“The major contribution of Piketty, often together with Emmanuel Saez, has been to bring to the table a huge amount of new data on inequality (Piketty and Saez 2003)”
-Daron Acemoglu, James A. Robinson
The objective of this entry is to open the discussion to a different point of view of Piketty’s work on inequality. The main source of information hereby explained is a paper by Daron Acemoglu and James A. Robinson called “The rise and decline of the general laws of Capitalism” which will be attached at the bottom of this article for further readings.
The main idea brought by Acemoglu and Robinson, also authors of the bestseller “Why Nations Fail” is that basically, Piketty’s analysis is not complete and leads to the wrong conclusions for not fully taking in to account the role of the endogenous evolution of technology and of institutions and the political equilibrium which not only influences technology and how markets function but also how the gains from different economic arrangements are distributed.
The first attempt to establish some “general laws” of capitalism was done by Karl Marx and basically he predicted that as time passes, capital accumulation would have at least three general consequences; the first being that real wages are stagnant; the second, as capital accumulates, the rate of profit falls and a third, which implies that capital accumulation leads to industrial concentration or reduces competition.

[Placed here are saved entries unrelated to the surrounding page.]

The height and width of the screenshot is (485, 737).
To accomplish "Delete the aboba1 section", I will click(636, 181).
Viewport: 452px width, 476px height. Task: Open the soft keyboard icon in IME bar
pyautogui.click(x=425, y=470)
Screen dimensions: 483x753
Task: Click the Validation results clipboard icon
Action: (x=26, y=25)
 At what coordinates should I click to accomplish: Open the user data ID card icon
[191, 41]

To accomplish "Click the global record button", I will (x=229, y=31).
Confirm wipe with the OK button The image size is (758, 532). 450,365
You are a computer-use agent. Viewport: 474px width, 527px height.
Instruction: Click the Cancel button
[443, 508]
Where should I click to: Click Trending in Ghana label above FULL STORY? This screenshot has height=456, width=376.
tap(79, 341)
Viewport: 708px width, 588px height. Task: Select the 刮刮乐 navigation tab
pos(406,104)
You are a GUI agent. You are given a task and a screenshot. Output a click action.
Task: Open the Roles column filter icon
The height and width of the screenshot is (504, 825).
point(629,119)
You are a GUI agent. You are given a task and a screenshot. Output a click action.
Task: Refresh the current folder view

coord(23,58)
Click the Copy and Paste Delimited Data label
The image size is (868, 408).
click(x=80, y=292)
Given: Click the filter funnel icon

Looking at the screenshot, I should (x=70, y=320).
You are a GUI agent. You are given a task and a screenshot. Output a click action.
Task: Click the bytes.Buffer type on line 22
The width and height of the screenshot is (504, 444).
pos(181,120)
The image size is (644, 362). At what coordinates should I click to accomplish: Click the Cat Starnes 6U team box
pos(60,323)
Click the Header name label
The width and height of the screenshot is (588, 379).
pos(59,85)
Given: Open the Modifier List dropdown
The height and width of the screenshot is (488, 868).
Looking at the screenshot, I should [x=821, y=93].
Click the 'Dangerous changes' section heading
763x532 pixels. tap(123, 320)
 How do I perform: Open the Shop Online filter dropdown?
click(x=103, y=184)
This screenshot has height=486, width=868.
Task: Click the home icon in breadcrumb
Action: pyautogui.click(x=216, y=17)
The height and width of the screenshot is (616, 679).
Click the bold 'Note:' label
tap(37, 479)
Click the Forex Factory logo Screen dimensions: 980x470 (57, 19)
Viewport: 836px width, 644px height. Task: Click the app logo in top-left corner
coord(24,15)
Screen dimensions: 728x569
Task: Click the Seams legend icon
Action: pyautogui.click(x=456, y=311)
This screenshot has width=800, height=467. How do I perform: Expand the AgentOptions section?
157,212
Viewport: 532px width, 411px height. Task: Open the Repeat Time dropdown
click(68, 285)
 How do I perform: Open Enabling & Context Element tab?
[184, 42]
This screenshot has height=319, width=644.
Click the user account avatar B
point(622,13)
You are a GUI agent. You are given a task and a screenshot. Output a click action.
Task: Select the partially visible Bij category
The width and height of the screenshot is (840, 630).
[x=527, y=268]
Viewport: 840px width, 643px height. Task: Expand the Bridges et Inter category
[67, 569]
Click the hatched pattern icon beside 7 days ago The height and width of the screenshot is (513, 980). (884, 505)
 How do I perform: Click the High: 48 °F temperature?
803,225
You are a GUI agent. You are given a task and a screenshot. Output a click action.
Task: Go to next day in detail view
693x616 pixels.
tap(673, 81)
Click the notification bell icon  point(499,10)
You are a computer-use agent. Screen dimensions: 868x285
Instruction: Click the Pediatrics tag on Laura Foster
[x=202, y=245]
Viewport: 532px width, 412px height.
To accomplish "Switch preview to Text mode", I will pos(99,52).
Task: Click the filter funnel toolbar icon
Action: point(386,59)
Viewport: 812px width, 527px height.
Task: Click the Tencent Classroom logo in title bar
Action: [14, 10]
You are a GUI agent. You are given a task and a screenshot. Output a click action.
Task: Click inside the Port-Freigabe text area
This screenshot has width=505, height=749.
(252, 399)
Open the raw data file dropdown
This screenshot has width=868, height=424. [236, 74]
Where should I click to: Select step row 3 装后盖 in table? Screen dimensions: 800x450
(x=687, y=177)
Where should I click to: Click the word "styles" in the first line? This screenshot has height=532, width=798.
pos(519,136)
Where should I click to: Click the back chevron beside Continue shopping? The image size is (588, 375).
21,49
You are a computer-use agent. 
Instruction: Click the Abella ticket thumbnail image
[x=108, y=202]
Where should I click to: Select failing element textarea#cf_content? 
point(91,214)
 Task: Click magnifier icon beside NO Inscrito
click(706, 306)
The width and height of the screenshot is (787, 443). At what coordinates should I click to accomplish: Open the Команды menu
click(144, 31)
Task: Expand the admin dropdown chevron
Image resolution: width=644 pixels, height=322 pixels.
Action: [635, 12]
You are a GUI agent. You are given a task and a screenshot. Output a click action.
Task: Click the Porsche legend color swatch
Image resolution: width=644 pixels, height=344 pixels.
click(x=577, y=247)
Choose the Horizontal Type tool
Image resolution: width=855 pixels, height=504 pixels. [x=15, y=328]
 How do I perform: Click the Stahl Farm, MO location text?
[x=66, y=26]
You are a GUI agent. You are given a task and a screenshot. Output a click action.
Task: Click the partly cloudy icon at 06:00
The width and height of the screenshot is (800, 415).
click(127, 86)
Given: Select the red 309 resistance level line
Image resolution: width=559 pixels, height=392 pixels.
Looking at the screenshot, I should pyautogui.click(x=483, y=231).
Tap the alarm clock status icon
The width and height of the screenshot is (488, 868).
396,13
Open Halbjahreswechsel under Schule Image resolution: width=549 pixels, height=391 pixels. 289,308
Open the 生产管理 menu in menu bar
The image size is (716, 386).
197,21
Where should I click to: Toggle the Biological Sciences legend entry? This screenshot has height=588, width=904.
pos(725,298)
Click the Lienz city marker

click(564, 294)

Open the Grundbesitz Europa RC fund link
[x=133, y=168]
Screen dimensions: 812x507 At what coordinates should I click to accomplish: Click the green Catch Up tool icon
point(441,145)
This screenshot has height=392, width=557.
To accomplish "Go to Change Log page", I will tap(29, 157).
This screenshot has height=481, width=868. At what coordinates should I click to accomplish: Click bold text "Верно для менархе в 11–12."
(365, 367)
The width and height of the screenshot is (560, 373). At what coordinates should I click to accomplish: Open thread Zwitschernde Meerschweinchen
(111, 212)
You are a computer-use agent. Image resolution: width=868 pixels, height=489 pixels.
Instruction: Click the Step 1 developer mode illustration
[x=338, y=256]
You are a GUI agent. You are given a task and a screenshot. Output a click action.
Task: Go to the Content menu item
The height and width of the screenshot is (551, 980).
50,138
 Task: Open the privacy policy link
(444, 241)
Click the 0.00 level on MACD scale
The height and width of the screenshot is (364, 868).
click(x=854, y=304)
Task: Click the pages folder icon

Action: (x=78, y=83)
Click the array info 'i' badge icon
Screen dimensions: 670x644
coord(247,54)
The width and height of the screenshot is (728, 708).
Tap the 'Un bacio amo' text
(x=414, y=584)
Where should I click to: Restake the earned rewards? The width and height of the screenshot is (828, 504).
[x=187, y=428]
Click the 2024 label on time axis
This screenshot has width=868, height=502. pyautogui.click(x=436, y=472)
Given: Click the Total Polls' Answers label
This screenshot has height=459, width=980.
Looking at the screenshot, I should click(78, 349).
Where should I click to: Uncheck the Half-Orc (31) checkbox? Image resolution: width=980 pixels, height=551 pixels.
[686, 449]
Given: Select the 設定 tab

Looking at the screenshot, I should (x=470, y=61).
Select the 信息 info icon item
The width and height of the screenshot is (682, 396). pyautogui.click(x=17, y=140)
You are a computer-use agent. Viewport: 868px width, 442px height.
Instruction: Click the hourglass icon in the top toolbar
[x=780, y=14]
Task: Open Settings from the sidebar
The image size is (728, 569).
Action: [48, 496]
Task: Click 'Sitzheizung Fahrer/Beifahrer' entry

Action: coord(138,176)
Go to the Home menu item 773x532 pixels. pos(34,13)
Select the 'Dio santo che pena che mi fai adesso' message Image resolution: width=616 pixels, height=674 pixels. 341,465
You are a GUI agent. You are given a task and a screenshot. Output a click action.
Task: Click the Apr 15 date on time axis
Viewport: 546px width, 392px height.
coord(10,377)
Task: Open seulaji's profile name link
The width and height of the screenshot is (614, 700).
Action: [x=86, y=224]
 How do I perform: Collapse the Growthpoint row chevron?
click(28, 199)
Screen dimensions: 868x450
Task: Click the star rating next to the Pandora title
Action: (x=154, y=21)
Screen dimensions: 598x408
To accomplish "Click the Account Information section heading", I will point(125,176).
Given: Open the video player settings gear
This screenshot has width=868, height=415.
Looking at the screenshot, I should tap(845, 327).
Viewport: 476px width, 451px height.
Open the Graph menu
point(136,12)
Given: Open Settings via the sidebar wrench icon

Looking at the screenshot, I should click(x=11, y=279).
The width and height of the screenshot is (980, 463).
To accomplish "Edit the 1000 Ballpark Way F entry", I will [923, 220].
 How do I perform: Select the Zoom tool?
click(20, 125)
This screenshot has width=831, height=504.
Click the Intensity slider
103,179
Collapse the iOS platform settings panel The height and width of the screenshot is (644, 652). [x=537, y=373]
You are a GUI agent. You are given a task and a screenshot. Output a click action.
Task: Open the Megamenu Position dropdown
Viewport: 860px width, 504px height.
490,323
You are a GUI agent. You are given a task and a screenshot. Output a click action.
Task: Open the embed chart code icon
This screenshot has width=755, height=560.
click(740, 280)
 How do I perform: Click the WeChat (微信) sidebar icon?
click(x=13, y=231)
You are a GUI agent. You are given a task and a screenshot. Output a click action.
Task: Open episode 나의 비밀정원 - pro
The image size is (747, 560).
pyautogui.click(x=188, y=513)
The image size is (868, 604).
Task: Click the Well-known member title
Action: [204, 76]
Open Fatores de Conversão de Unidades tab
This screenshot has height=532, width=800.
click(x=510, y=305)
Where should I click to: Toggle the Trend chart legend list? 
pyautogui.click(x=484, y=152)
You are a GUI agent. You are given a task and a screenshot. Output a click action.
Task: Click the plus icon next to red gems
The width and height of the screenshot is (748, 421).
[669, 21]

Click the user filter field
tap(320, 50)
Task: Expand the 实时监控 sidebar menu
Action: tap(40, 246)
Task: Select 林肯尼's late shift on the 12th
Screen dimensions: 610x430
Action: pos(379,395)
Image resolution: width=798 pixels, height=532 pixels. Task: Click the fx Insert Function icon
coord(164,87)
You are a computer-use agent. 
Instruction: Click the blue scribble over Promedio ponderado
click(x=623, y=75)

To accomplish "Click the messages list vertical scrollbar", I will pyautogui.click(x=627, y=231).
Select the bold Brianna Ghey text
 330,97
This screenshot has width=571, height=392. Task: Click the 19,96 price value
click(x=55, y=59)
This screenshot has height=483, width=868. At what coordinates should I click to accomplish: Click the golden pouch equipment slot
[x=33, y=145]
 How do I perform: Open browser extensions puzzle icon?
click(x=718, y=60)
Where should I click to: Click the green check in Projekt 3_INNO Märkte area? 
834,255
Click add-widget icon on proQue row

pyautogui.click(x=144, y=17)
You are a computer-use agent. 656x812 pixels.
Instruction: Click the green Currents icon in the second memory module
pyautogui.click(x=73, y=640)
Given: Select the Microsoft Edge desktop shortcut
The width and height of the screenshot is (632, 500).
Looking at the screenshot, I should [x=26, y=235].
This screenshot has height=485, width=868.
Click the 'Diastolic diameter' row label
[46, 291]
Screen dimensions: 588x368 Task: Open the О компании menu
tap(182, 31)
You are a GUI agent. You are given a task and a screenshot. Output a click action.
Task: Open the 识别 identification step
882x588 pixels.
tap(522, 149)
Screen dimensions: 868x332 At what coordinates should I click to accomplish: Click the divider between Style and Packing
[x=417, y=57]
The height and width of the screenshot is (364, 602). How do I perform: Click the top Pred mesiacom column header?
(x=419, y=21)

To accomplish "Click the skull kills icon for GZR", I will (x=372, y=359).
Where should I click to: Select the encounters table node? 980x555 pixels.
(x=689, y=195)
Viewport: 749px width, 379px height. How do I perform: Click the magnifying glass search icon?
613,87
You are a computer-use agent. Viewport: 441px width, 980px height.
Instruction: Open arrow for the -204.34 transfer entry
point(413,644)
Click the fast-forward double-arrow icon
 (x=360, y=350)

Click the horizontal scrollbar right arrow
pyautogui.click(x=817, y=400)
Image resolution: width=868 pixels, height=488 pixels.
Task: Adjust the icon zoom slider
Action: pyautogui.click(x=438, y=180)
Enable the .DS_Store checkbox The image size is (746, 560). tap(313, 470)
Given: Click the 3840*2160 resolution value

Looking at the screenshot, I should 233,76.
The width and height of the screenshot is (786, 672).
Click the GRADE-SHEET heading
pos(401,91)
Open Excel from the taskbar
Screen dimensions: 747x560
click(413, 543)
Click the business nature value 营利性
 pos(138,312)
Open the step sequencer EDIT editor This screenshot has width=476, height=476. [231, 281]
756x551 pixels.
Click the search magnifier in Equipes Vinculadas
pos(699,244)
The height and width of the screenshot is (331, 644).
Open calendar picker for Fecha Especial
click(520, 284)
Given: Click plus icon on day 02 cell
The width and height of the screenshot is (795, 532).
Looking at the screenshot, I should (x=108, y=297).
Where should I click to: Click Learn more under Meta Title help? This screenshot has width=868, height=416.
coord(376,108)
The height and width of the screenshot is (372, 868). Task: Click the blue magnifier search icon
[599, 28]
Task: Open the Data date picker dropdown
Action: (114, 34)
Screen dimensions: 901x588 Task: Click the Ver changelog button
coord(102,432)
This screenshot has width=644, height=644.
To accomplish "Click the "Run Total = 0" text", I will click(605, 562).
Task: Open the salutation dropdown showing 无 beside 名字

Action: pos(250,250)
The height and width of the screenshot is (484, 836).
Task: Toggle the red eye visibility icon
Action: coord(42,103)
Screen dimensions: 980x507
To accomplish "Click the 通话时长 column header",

Unfortunately for Marx predictions, history proved them wrong. As Marx was writing, real wages were in fact rising, and had being doing so for about two decades. According to Allen(2009a) the real rate of profits had also been increasing and the third law was not being fulfilled either. But why did this laws fail to explain reality? In Acemoglu and Robinson’s opinion, due to the fact that they ignored the endogenous evolution of technology and also the role of institutions and politics that shape markets. To mention some examples, real wages in Britain raised due to technological improvements, which also increased the demand for labor, this technological change was enhanced in part by the rationalization of property rights. Another legal framework changes were the abolition of the corn laws which lowered prices and raised real income of the population.
Addressing Piketty’s work, the most important critique that is considered by the authors of the paper is that whenever Piketty mentions endogenous technological or institutional evolution, their role is ad hoc but according to the authors it must be systematically introduced in the analysis. Perhaps anyone who is familiar with Piketty’s work will identify his third general law of capitalism as the most important of the three, which implies that whenever the rate of interest exceeds the growth rate of the economy capital income will grow faster than national income (r>g) and thus, inequality will rise. In other words, Piketty says that whenever the rate of return of capital significantly exceeds growth rate of the economy, it follows that inherited wealth grows faster than output and income.
Acemoglu and Robinson’s main arguments focus on the idea that Piketty rules out institutional, political and technological change and centers his forecasts in some kind of fundamental laws as is r>g. It’s shown in the paper that r and g cannot be taken as given and are in fact subject to adjustments due to changes in policies, technology and capital stock it is even proven that r>g is consistent with decreasing inequality.
Another main argument against Piketty’s analysis shown by the authors is that he does not show even basic correlations between r-g and changes in inequality, and much less any evidence of a causal effect. Giving two examples of Acemoglu and Robinson’s most important findings, they first run a regression of the top annual 1% share of national income against different proxies for r-g and find that in countries with higher g there’s a negative statistically insignificant coefficient as opposed to Piketty’s predictions. Moreover, taking into account larger periods of observations, they also find no evidence of lower inequality with higher g’s. The authors perform more experiments with Piketty’s data but find no concluding evidence of the laws proposed.
As mentioned before, Acemoglu and Robinson conclude that the failure of Piketty’s laws, accounts the lack of inclusion of institutional, technological and political evolution, the proposal of the authors is that any plausible analysis on inequality must include the endogenous evolution of this aspects of the society at the center of the study.